Pixel coordinate grounding data:

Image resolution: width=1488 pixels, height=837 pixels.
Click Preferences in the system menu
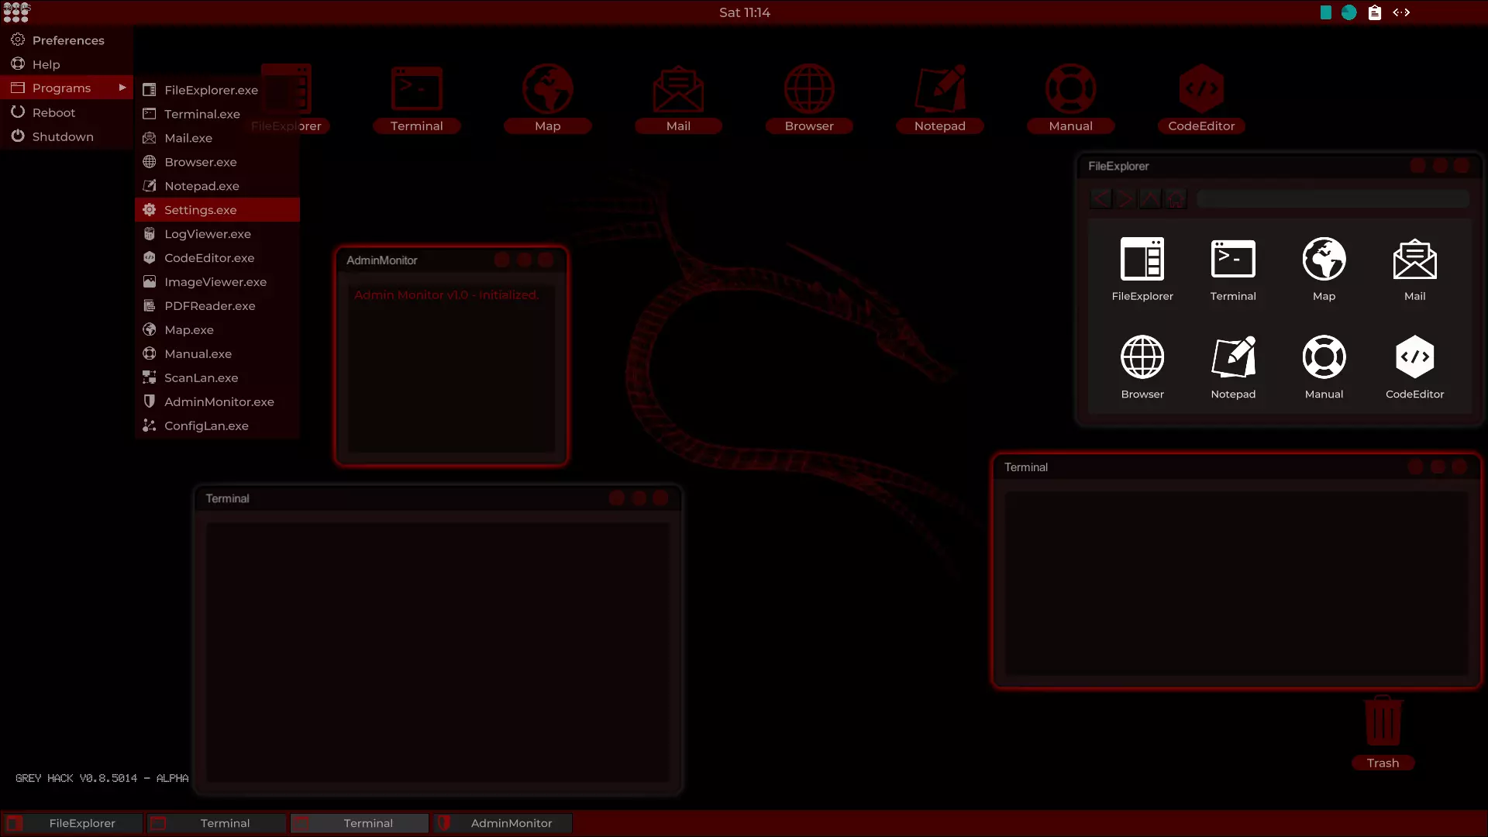pos(68,40)
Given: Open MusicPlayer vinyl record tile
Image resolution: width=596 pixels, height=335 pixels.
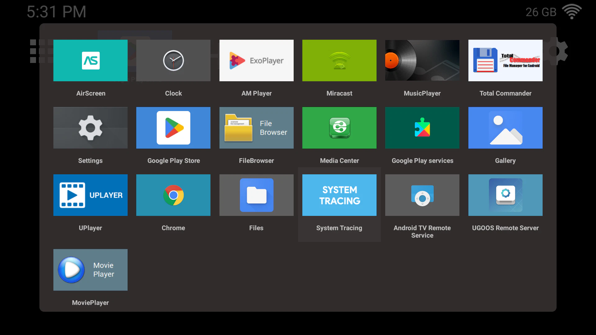Looking at the screenshot, I should (422, 60).
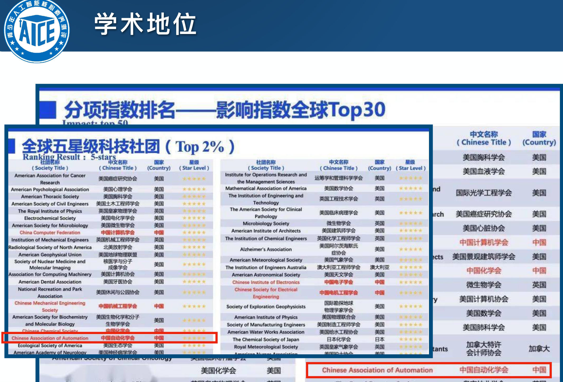Click star rating for Chinese Association of Automation
The width and height of the screenshot is (563, 382).
(x=194, y=338)
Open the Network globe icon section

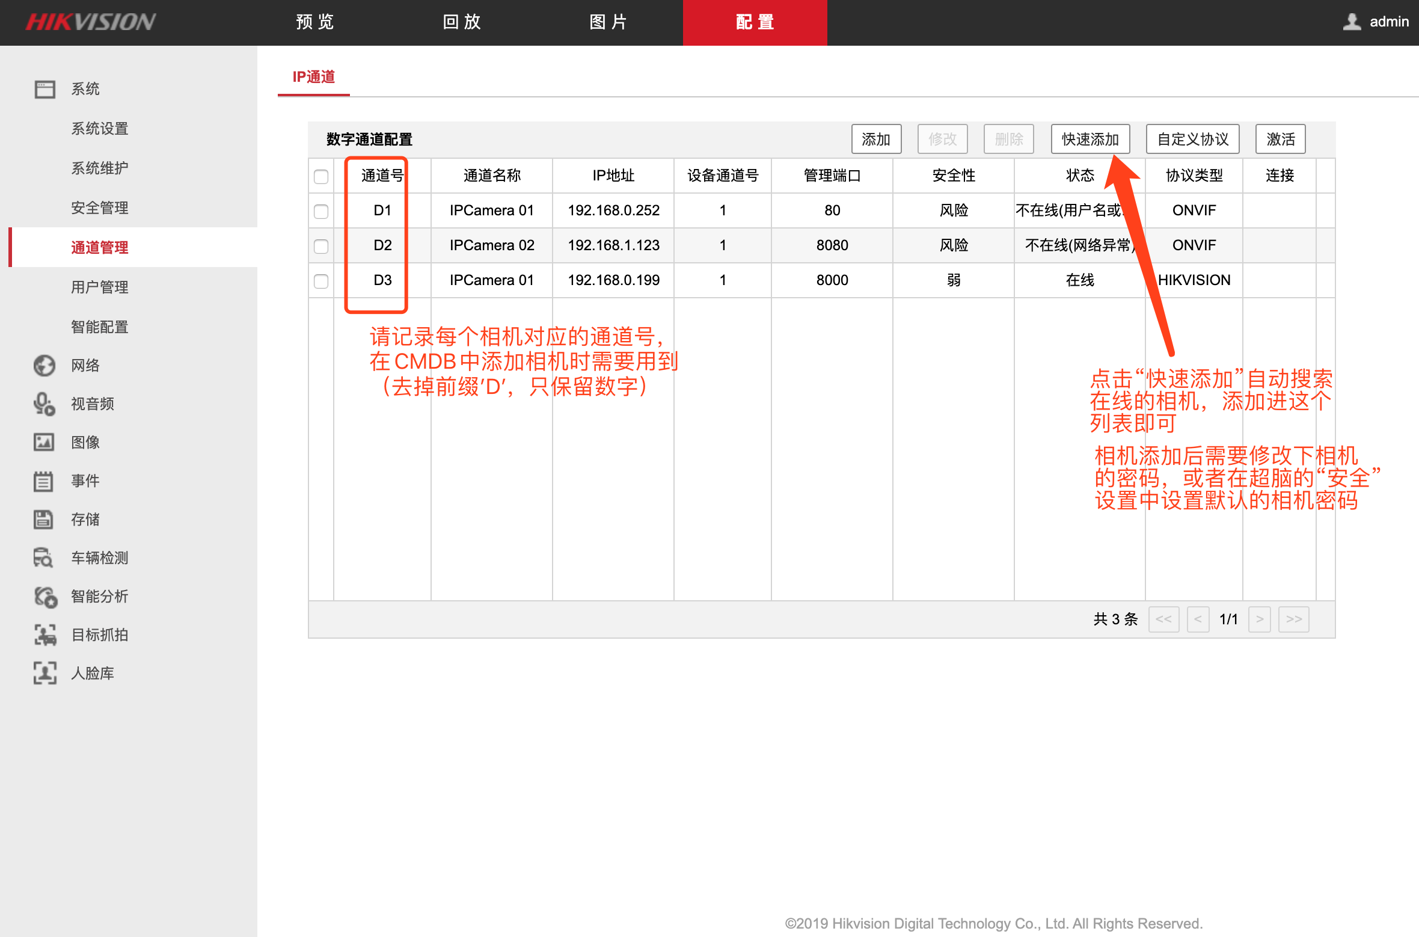click(x=44, y=366)
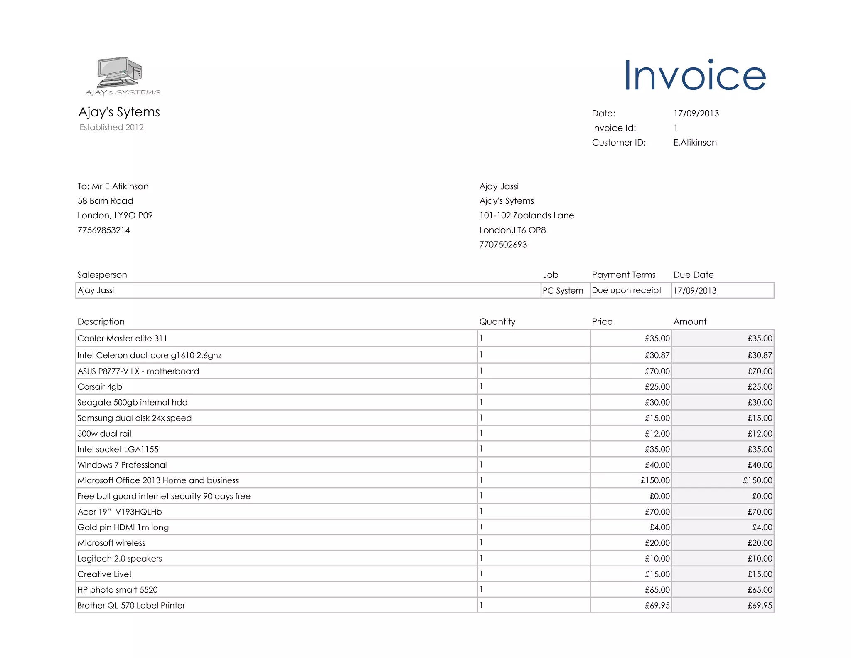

> **Problem statement**:
When you set down the records above, copy every line exactly and exclude the pictures.

> **Solution to this task**:
Image resolution: width=1488 pixels, height=837 pixels.
Click Preferences in the system menu
pos(68,40)
Given: Open MusicPlayer vinyl record tile
Image resolution: width=596 pixels, height=335 pixels.
Looking at the screenshot, I should (422, 60).
Click star rating for Chinese Association of Automation
The width and height of the screenshot is (563, 382).
(x=194, y=338)
Open the Network globe icon section

click(x=44, y=366)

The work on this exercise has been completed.